Embretson and Reise (2000), although acknowledging the strength of the Rasch model, still do not recommend applying the model in all situations. According to them, for some psychological measures, varying item discrimination is unavoidable. Therefore, they consider it better to apply a more complex model than the Rasch model. They

argue that this prevents deleting important items, which may lead to changes in the construct. However, it could be argued that such an approach implies deleting misfitting items based purely on statistical criteria. In the Rasch paradigm statistical criteria are not sufficient grounds for deleting items.

It appears from the above exposition that the major criticism of the Rasch model is that it is unlikely to fit the data. There is a view that a model of measurement works when it can explain the data. Data, from this perspective, are considered always correct.

Therefore, Andrich (2004) notes that controversy surrounding the Rasch model is primarily because of the different paradigms held by the proponents of each model. The criticism illustrated above comes from those who hold to a traditional paradigm that the function of a model is to explain the data, while according to the Rasch paradigm, the Rasch model functions as a guide in constructing measures.

2.2.5 Implication of Using the Rasch Model and its Paradigm in Evaluating Tests

Using the Rasch model and its paradigm in evaluating a test means evaluating a test based on the properties of the model. The Rasch model is a unidimensional model which requires statistical independence in the responses (Andrich, 1988). Therefore, violations of these two conditions (unidimensionality and statistical independence) by the data guide the analysis and recommendations in this study. Not only are these two properties central to the model, they are also central to what is required of the test data.

Specifically, unidimensionality is a reflection of being able to use the total score on items to characterize a person, while statistical independence implies that the different items provide relevant but distinct information in building up the total score. This gives focus to the source of any anomalies disclosed by evidence of misfit of data to the

model. Accordingly, in this study, the fit to the Rasch model in general and more specifically, violations of dimensionality and statistical dependence are examined.

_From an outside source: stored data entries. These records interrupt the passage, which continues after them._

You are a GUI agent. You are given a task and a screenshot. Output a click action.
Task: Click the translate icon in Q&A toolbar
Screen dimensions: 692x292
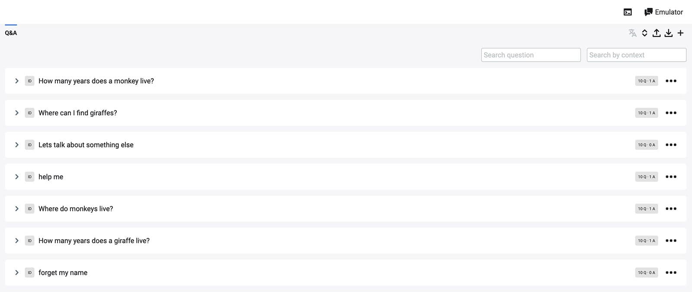point(632,33)
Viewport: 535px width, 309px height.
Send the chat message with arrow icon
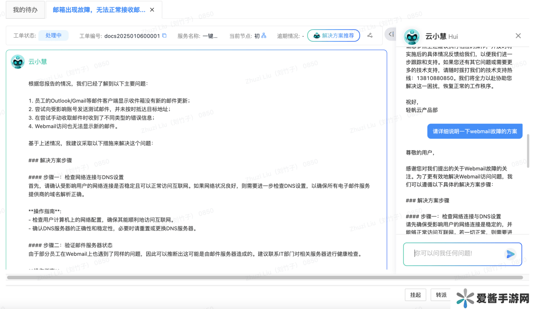(x=510, y=254)
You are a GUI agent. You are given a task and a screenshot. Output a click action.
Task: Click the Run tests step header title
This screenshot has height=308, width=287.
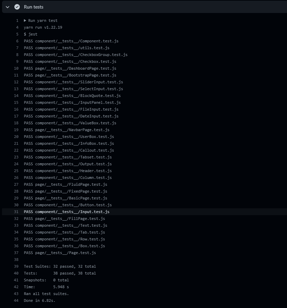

In addition, targeting and reliability are also reported. Targeting will provide information on how well matched the distribution of item and person locations are. To obtain accurate measurement, the items administered to a person should be well targeted. As Wright (1997) established, administering well targeted items is one way of minimize guessing and a factor in contributing to the accurate estimation of item and person locations.

Reliability shows internal consistency among the items in measuring the variable of interest. Specifically, the Person Separation Index (PSI) provides information on how well the items separate persons on the variable to be measured and how powerful the items are in disclosing misfit. A detailed explanation of the PSI is presented in Chapter 3.

As described earlier, the Rasch model arises from the requirement of invariant comparisons within a specified frame of reference. Thus, any subset of responses should result in the same item parameters. As an implication, invariant estimates among some classes of persons need to be examined. Because there are some classes of persons which are readily identified, such as gender and educational background, differential item functioning (DIF) with respect to these classes is examined.

Another implication of invariant comparison for the present study is examining the stability of item parameters in the ISAT item bank. As noted earlier, ISAT items were obtained from an item bank. The responses used to estimate item parameters from the item bank and from this study come from different persons. As such, whether the item parameters from the item bank and from the analyses in this study are invariant needs to be checked.